■ Task brief ■
Give back the records below exactly, every one, with no pictures.

[Stored items]
------------------------------------
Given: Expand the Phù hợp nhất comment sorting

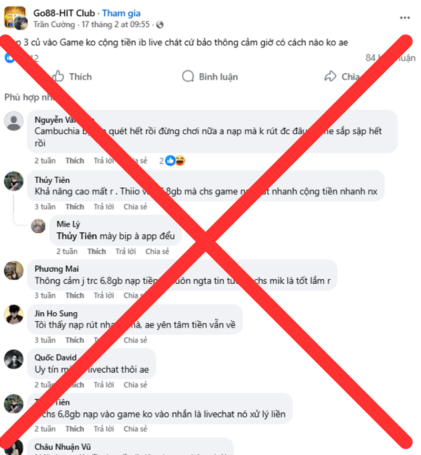Looking at the screenshot, I should [29, 97].
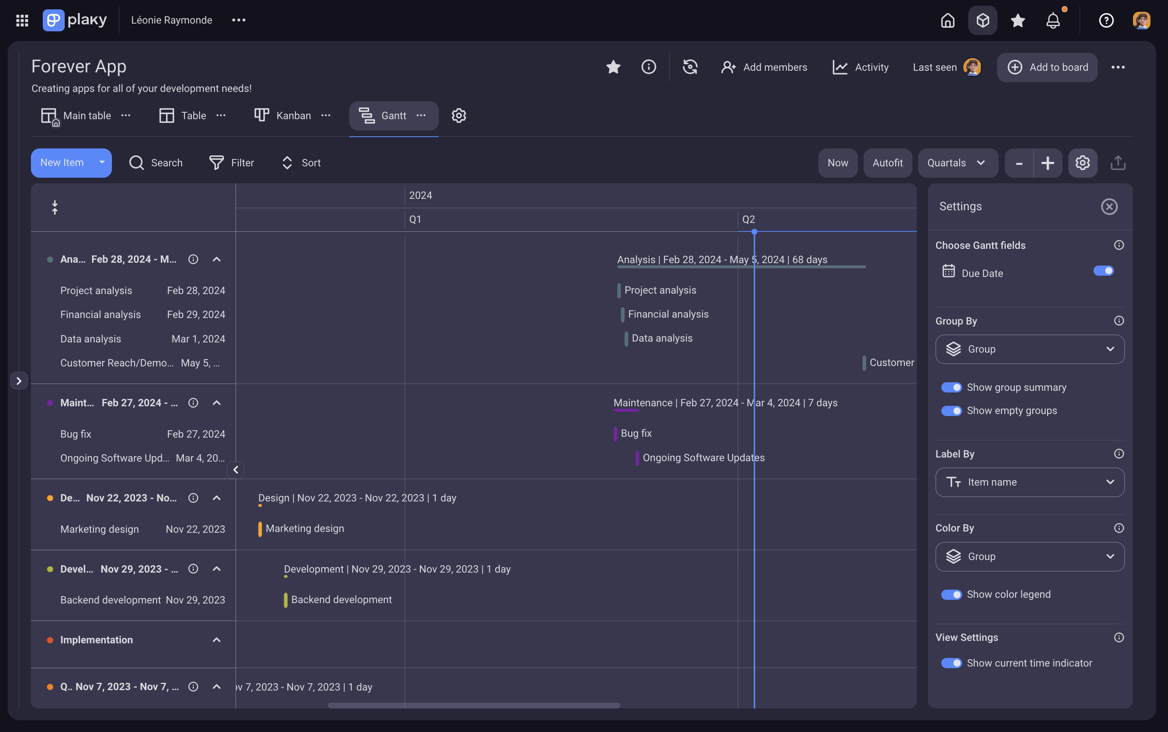Click the Due Date color swatch toggle
The width and height of the screenshot is (1168, 732).
point(1103,273)
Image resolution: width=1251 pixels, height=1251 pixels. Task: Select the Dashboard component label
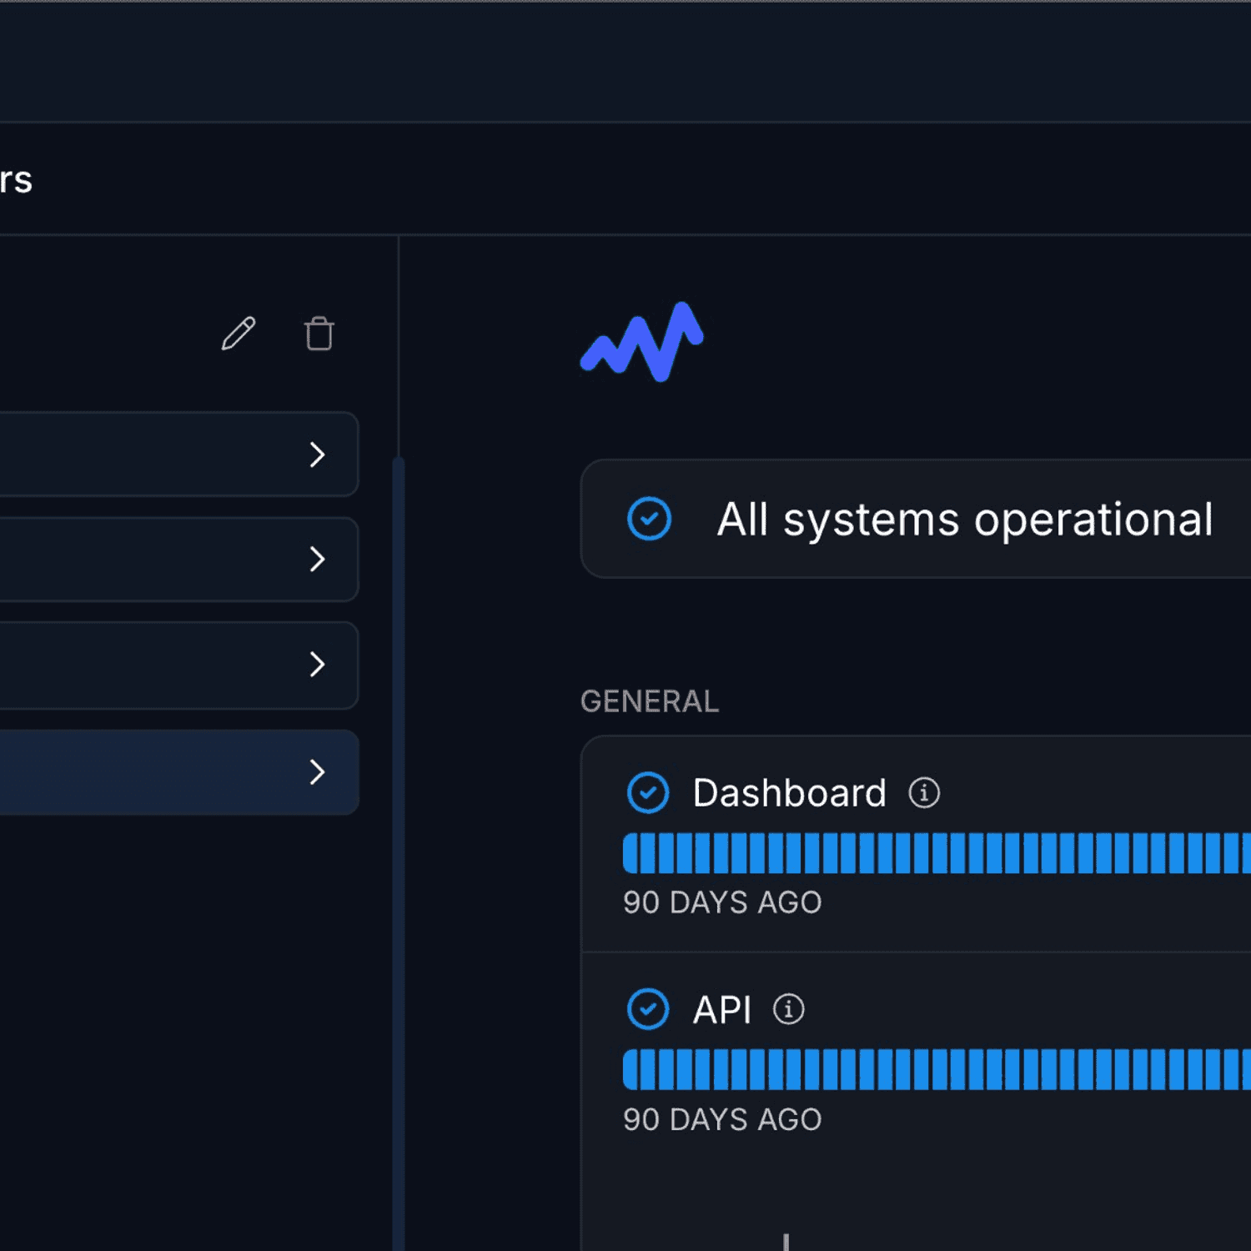[x=789, y=792]
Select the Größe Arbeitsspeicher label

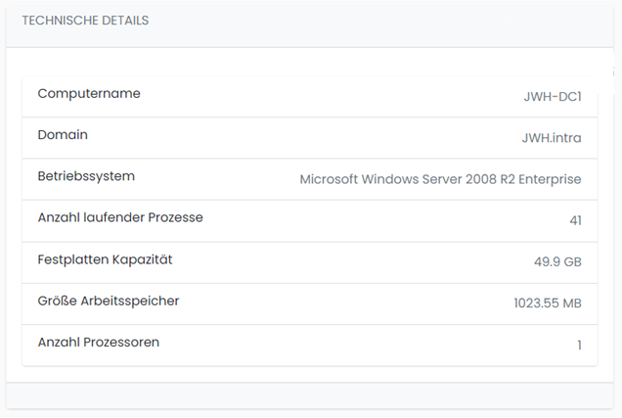coord(109,301)
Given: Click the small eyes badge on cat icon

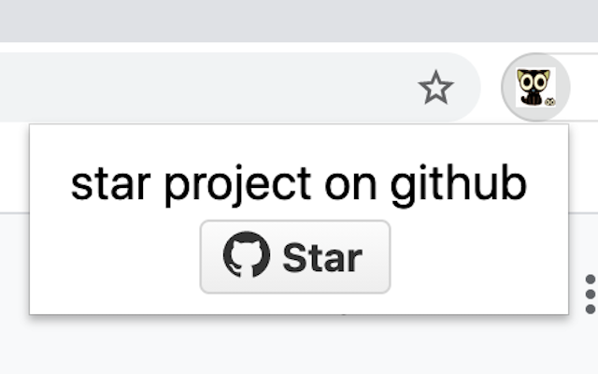Looking at the screenshot, I should (550, 102).
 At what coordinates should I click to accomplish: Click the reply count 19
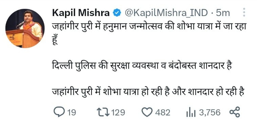tap(71, 112)
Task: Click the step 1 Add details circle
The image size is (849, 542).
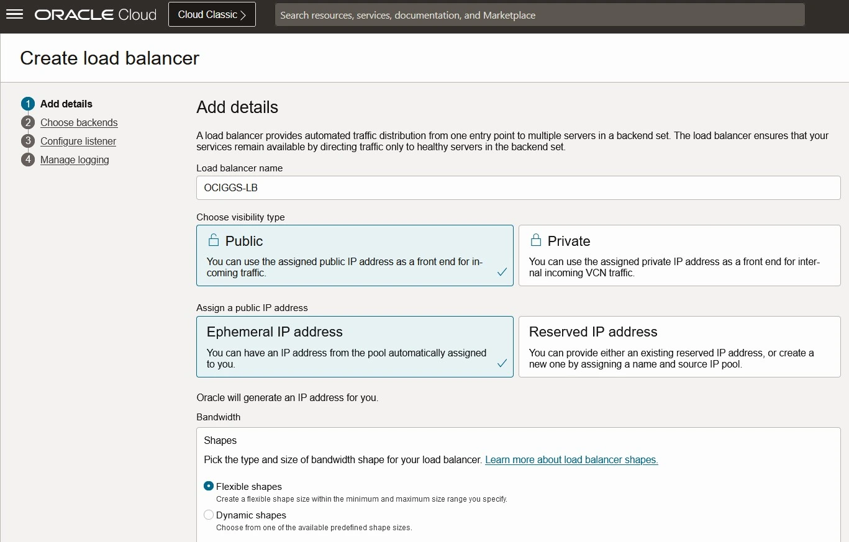Action: click(x=27, y=104)
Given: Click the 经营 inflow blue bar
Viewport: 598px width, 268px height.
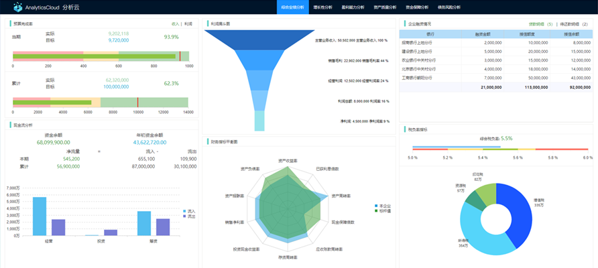Looking at the screenshot, I should 40,216.
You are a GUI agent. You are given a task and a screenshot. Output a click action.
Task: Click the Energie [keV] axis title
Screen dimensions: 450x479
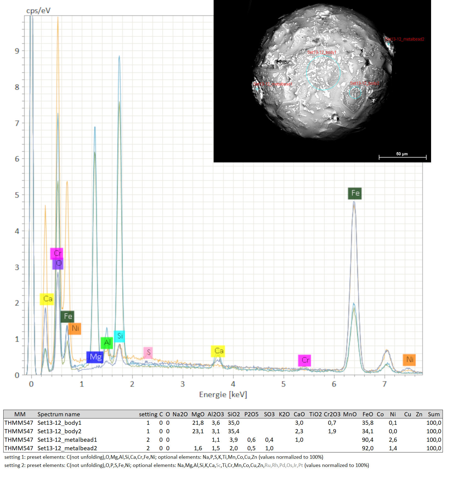tap(223, 395)
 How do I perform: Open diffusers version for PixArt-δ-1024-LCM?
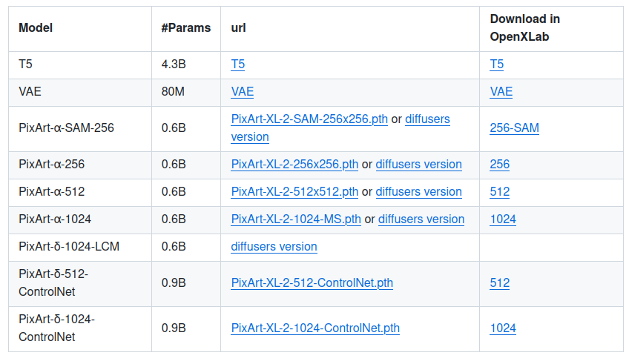274,247
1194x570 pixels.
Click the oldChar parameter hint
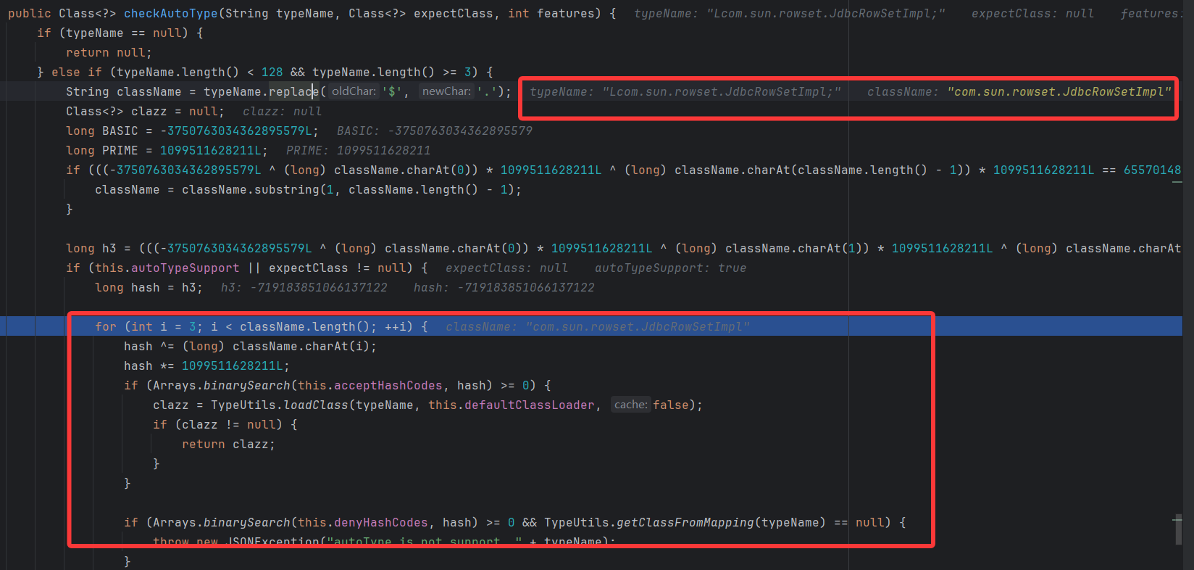click(x=354, y=91)
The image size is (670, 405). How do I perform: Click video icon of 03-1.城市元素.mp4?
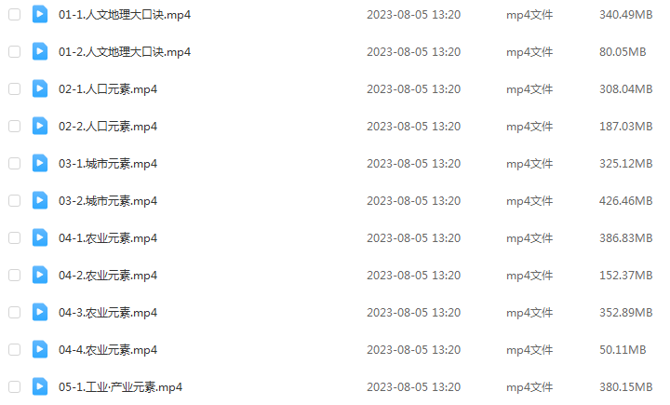[x=40, y=163]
------------------------------------
■ Answer ■
Given: Expand the Phù hợp nhất comment sorting

Looking at the screenshot, I should [29, 97].
Click the Due Date color swatch toggle
The width and height of the screenshot is (1168, 732).
point(1103,273)
Image resolution: width=1251 pixels, height=1251 pixels. Task: Select the Dashboard component label
[x=789, y=792]
Select the Größe Arbeitsspeicher label

coord(109,301)
Given: Click the small eyes badge on cat icon

Looking at the screenshot, I should (550, 102).
 At what coordinates should I click to accomplish: Click the reply count 19
tap(71, 112)
Task: Click the step 1 Add details circle
The image size is (849, 542).
Action: click(x=27, y=104)
Given: Click the 经营 inflow blue bar
Viewport: 598px width, 268px height.
Looking at the screenshot, I should 40,216.
You are a GUI agent. You are given a task and a screenshot. Output a click action.
Task: Click the Energie [keV] axis title
Screen dimensions: 450x479
tap(223, 395)
 How do I perform: Open diffusers version for PixArt-δ-1024-LCM?
274,247
1194x570 pixels.
Click the oldChar parameter hint
click(x=354, y=91)
The image size is (670, 405). How do I perform: Click video icon of 03-1.城市元素.mp4?
[x=40, y=163]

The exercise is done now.